In our Parliamentary democracy, the Speaker’s office plays a critical role. The Speaker is the guardian of Parliamentary democracy’s traditions. Within the House, she is the final interpreter of the Constitution. In the Warrant of Precedence, she stands next only to the President, the Vice-President, and the Prime Minister. The office’s expenses are charged to the Consolidated Fund of India.
The Constitution, the Rules of Procedure and Conduct of Business in Lok Sabha, as well as practices and conventions, vest enough powers in the speaker and safeguard the office’s independence and impartiality.
Comparison of Indian Speakers with Speakers in Britain
- Speaker in Britain is politically impartial. On election, the new Speaker resigns from the political party and remains separate from political issues even in retirement. In contrast, the Speaker in India belongs to the majority party.
- In Britain, the principle of “Once a Speaker always a Speaker” is followed.
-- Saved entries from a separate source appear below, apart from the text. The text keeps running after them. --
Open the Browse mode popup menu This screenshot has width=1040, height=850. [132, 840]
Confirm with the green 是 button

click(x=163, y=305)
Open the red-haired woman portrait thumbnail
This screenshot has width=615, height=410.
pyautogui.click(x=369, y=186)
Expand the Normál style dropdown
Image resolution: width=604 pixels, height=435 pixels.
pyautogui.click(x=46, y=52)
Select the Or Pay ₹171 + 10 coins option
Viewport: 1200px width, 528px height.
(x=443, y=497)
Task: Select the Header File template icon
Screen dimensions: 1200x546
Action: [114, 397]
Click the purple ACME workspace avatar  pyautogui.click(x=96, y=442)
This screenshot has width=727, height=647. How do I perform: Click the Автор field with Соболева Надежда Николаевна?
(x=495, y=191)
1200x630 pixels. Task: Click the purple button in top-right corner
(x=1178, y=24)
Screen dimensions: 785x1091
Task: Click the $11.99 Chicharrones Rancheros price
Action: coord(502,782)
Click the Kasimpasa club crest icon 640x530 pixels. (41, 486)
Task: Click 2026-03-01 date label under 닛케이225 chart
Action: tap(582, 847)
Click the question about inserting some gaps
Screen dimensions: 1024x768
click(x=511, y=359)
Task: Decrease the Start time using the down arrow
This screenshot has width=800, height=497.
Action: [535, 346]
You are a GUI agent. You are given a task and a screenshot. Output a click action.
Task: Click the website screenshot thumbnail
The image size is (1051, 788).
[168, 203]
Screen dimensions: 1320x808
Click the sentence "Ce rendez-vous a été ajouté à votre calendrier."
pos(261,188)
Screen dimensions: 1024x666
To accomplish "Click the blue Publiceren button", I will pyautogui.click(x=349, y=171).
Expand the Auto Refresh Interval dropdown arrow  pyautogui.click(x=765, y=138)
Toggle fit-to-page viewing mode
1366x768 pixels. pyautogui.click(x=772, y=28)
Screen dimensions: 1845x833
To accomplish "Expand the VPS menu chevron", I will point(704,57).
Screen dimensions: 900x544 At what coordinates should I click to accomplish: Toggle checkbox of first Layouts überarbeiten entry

Once a member of the House of Commons is elected as Speaker, he is virtually allowed to continue in office by repeatedly electing him as the speaker so long as he wishes to continue in the office.
- Thus, in a general election, Speakers do not campaign on any political issues but simply stand as the Speaker seeking re-election and is elected unopposed from that the parliamentary constituency.
- Conventionally speakers in the UK are unanimously elected in the house (only one candidate contest). The ruling party nominates a candidate after consulting opposition parties. This is to show that; the speaker is a “Man of the House” and not representative of any political party.
- Speakers in India have only a “casting vote.” In the UK he can vote in the first instance. But to show neutrality he neither participates in discussions nor votes in the first instance. Thus, practically only casting vote enjoyed.
- Speaker in the UK is the most powerful presiding officer of the lower houses in the world. His powers are immense in comparison to Lok Sabha Speaker. To maintain decorum and check unparliamentary behavior, speakers in the UK can name any member of the house, which means a member shall vacate the house. He also has power to suspend the members.
Thus, in order to restore neutrality and prevent the deterioration of the Indian parliament, the role of Lok Sabha Speaker, as well as speaker of legislative assemblies in states, can be modeled after the office of Speaker of the House of Commons in the United Kingdom.